Theatre review: Bard on the Beach opener Much Ado About Nothing mixes summery charm with updated reflections

With modernized touches and strong performances, this adaptation renews the wit and scheming of Shakespeare’s classic comedy

Jennifer Lines and Sheldon Elter in Much Ado About Nothing at Bard on the Beach. Photo by Tim Matheson

 
 

Bard on the Beach presents Much Ado About Nothing at the BMO Mainstage to September 20

 

IT’S THE START OF summer, and in the pocket of Bard on the Beach’s tents, the season arrives with a bit of hesitation. The warmth is here and so is the breeze. Every season has small cracks, moments when something cooler slips in. Much Ado About Nothing, Bard’s opening play, makes some deliberate room for that.  

It’s still all summery charm full of ripe fruit, breezy costumes, witty wordplay, romance, and mischief. This staging, directed by Johnna Wright, leans into all that warmth and ease but also knows when to let the air shift. It doesn’t take much; the text is already full of jealousy, lies, misguided honour, and a fair bit of misogyny that send everything veering off-course before love and reason can triumph, just barely. The edits to the classic comedy are small but pointed enough to make the temperature drop for a second.   

The set is pure summer: green countryside, bright archways enveloped in vines, a well that’s there for characters to pine beside. There’s excited talk of a trio of eligible bachelors arriving—Don Pedro, Benedick, Claudio—and Leonato, the wealthy host, welcomes them into his idyllic Mediterranean estate. His daughter Hero and niece Beatrice are there to greet them. That’s where the play usually begins.  
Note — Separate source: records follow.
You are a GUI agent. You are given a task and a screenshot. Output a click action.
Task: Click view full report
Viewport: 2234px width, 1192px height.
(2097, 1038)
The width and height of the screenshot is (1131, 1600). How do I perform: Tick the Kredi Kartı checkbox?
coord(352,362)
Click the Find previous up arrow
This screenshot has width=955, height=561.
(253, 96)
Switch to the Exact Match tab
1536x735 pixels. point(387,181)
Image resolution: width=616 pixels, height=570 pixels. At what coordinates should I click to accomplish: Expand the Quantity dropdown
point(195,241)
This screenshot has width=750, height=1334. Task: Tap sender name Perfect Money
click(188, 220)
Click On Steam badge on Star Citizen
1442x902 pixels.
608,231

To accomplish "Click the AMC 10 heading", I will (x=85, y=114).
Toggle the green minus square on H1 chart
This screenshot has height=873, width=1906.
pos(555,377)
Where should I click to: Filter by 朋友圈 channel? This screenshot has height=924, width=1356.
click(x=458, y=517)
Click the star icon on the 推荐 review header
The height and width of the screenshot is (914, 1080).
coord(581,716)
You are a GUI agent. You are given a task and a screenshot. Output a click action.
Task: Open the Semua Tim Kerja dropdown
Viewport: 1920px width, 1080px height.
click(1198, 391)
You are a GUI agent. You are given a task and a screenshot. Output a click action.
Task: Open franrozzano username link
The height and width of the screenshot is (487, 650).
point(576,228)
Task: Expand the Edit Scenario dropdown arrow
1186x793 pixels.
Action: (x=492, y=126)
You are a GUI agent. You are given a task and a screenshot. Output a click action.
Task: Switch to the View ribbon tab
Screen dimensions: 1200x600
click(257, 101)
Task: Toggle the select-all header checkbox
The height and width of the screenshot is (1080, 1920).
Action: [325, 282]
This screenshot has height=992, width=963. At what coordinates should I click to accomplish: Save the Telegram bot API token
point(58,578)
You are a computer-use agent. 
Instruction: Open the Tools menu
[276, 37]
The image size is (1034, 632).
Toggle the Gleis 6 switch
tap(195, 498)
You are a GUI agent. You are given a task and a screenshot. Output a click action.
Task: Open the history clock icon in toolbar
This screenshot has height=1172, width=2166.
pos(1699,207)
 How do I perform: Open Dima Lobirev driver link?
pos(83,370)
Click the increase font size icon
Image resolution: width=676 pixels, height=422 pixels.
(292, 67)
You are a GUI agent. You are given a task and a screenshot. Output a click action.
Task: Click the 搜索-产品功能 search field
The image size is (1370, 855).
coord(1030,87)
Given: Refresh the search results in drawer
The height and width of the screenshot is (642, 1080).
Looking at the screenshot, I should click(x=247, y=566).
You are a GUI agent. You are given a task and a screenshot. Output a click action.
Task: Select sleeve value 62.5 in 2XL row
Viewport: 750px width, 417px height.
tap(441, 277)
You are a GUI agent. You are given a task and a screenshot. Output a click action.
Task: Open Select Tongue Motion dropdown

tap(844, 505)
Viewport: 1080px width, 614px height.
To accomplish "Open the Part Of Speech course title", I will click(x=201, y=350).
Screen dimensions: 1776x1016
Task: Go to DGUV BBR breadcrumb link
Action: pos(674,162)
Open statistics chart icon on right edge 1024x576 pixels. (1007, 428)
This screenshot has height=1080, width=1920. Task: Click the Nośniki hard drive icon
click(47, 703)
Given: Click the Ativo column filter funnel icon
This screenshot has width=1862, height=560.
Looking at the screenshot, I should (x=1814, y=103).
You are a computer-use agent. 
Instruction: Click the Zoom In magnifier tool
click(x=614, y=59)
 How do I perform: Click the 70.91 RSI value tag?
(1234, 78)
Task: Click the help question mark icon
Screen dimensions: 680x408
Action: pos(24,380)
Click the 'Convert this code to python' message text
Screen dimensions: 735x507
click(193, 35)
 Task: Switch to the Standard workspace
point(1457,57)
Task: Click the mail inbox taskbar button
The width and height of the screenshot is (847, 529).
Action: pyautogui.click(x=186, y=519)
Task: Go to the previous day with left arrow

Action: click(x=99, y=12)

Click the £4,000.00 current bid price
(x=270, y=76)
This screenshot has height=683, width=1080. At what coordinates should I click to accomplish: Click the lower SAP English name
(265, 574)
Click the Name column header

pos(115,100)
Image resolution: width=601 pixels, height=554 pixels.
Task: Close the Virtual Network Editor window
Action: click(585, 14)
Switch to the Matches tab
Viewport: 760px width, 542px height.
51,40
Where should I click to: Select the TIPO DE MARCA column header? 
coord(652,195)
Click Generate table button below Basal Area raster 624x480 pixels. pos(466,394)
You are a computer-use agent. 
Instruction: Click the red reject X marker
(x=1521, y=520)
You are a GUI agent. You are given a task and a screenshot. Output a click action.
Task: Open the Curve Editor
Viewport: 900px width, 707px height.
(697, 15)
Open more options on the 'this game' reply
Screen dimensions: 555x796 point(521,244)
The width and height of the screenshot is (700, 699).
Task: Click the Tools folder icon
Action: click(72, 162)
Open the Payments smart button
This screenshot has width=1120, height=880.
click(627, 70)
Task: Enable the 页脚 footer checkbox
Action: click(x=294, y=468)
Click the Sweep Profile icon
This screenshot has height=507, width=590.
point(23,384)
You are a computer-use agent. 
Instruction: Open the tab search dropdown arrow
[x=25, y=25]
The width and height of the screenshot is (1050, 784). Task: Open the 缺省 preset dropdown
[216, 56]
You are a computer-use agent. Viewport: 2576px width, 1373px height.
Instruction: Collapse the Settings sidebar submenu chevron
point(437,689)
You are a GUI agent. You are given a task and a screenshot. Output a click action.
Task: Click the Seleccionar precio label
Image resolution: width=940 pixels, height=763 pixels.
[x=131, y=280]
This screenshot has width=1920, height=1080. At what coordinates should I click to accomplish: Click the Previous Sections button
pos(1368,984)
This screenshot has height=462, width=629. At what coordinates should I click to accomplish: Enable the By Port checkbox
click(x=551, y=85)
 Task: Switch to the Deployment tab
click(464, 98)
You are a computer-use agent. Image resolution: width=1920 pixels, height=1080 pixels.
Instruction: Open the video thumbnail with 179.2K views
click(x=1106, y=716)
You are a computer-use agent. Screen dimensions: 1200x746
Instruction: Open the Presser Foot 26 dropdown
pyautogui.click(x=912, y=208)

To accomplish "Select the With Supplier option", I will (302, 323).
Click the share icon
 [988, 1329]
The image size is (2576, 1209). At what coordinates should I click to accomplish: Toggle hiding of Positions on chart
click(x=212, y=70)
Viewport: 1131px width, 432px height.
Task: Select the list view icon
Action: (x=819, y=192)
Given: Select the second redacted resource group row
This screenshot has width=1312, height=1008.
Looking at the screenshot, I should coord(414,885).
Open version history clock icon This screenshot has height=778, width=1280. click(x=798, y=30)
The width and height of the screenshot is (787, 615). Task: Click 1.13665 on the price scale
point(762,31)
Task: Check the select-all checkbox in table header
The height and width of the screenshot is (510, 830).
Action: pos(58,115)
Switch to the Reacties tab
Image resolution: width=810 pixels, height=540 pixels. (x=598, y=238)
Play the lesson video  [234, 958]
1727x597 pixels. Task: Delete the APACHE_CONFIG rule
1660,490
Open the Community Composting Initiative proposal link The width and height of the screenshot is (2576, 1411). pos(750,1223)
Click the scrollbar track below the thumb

In this adaptation, it starts with Beatrice (Jennifer Lines) speaking directly to the audience, thinking aloud about what a young woman might see in the mirror, maybe while she gets ready to meet a potential suitor. She talks about women perching their breasts on their blouses “like doves”, reflects on the exhausting pressure on women to appear innocent all the time, and on how maybe women don’t think about any of that at all. It’s a great opening, confidently handled by Lines, and made all the better by the presence of Hero, Beatrice’s young cousin, standing on the upper runway, mirroring everything her older relative says in the monologue. The passage, adapted by writer Erin Shields, nestles into the world of the play with playful sharpness.   

From that modernized prologue on, Beatrice draws focus with her quick wit and self-assurance. While the young couple of Hero and Claudio fall fast, she and Benedick circle each other warily. There’s trickery, a fake death, and a wedding or two before all is said and done.

 

Jennifer Tong and Angus Yam in Bard on the Beach’s Much Ado About Nothing. Photo by Tim Matheson

 

Lines slips into the character's firecracker timing with great ease. Her big moment, later in the play—“O that I were a man for his sake!”—spills out with convincing vulnerability. The character’s softness also shows around Hero, who she protects, and that tenderness helps explain why she’s so guarded elsewhere.

The wilful Benedick (Sheldon Elter) meets her with the kind of posturing that’s ready to crumble. Elter leans into his comedic chops, playing him like a man-child, all puffed-up bravado and wounded pride. Some of the biggest laughs in the show come from the way he throws his whole body into lovestruck disbelief, like he can’t believe it’s happening to him either. Elter has the range to make the character’s vulnerability feel grounded during the more serious moments, though it’s in the comedy that he really shines.  

The romantic payoff isn’t entirely convincing, but that’s okay. This version makes space for the mismatch. Their stakes aren’t equal, even if they verbally spar like they are. It’s not a sweeping love story and ends up being more of a negotiation, but that feels more honest with the overall tone of the show. 

The rest of the ensemble does a solid job as well. Angus Yam gives a strong performance in the thankless role of Claudio. He plays him as all youthful angst, very easily swayed by the other men and dangerous in his power. Hero is handled sensibly by Jennifer Tong, who brings spark to a character often left silent. She’s lively and naive at first, and by the end, there’s a version of Hero with a little more say.  

Karthik Kadam’s Don John is a pretty fun-to-watch, plain-dealing villain who doesn’t have to scheme much for the men in the play to turn against the women. He breaks the fourth wall here and there, reminding us that this is still a comedy.  

Design-wise, this Much Ado About Nothing is all pretty straightforward and makes sure that the emotional baseline remains joy—people laughing, flirting, and eating grapes under the sun. Flamenco music shows up during an entertaining masquerade-ball sequence, even though the play is set in Italy. It’s not a big deal—romantic, soft guitar strums are a recurring theme anyway.

By the end, the wrongs are righted, the masks come off, and everyone’s more or less happy. The adaptation's minor edits leave something lingering in the air, and the classic comedy of gendered games breathes easier because of it.